12. Tulisan kertas

68 11 0
                                    

"Jadi cuma gini doang???" Biru membulatkan mata saat Nathan mengusirnya pulang.

"Sabar, Ru, sabar," kata Digo kepada Biru.

"Ya elu mikir dong, Go. Lo ... anjir! Anjir! Dah, dah! Gue mau pulang!" ujarnya lalu berdiri membuat Bara mendongak, menatap kembarannya.

"Ru, lo serius?" tanya Bara.

"Lo pikir gue lagi bercanda?!" tanya Biru membuat Sangga berjengit. Beruntung telinga adik Sangga disumpet oleh Lintang.

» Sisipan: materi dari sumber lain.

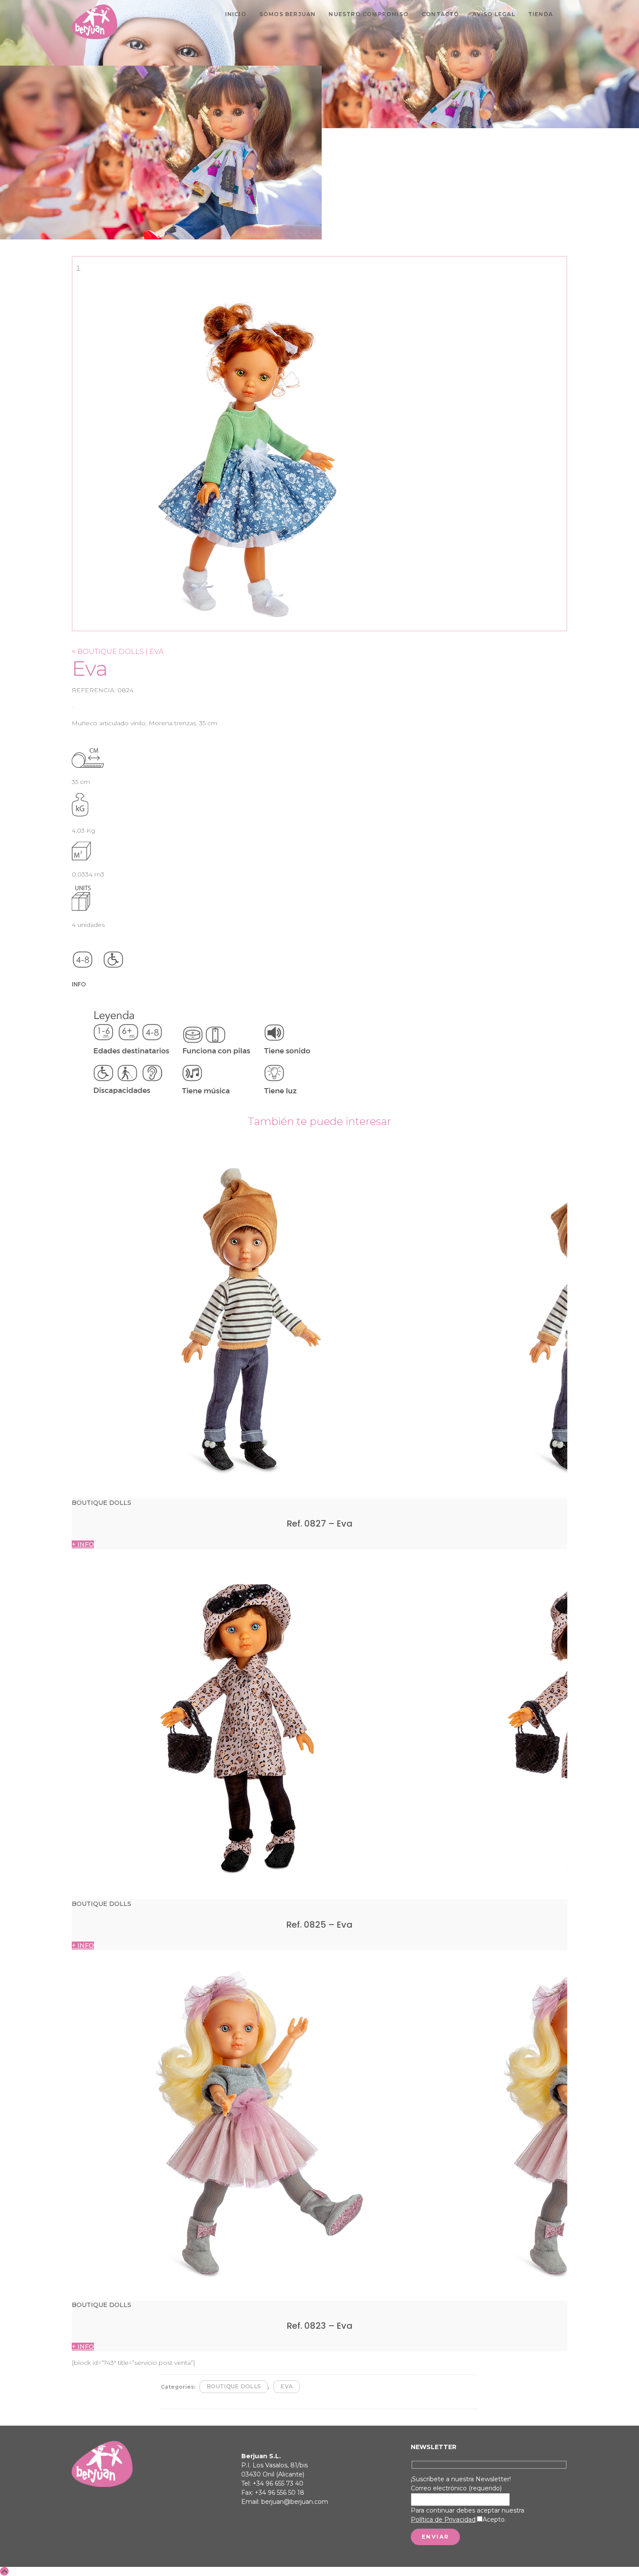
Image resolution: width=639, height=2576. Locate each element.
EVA (286, 2386)
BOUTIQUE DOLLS (233, 2386)
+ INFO (83, 1544)
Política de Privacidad (443, 2519)
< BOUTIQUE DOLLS (108, 651)
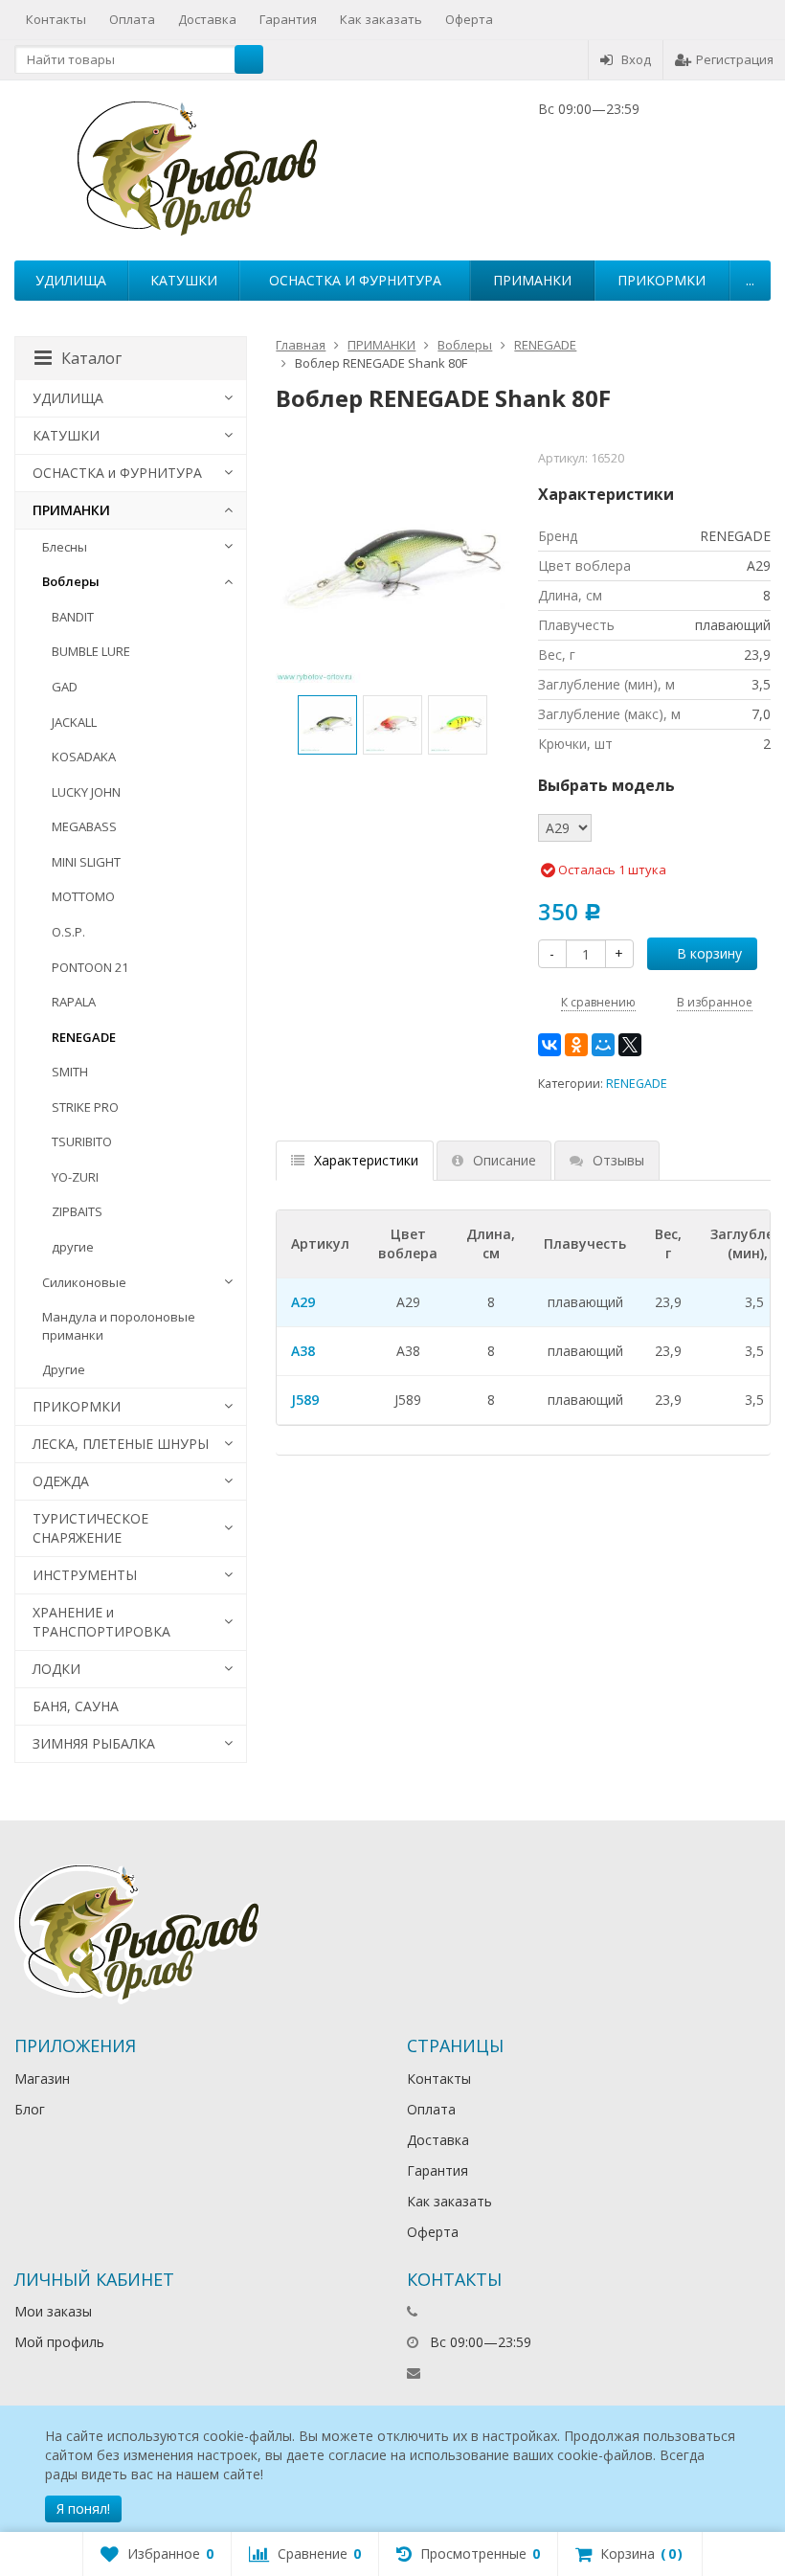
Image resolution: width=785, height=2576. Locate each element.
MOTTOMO (83, 896)
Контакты (56, 19)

"Sorry, Ru," kata Nicholas tak enak.

"Santai aja. Tapi lo tetep hutang penjelasan sama gue," kata Biru kepada Nicholas.

"Ru! Ini Ita gimana??" tanya Bara sembari menunjuk Brigita yang sudah tertidur di lantai bersama Nabila.

Sudah setengah jam sesi tanya jawab berlalu, dua cewek yang memang kelelahan pun tertidur damai di lantai yang beralaskan karpet bulu tanpa bantal ataupun guling.

Biru berdecak, "Itu bocah satu emang hobi banget ngerepotin orang!" Meski begitu, Biru tetap beranjak untuk menggendong tubuh Brigita dan dibawa keluar menuju mobil. "Gue duluan!" pamitnya.

Digo tercengang. "Anjir?!" pekiknya heboh.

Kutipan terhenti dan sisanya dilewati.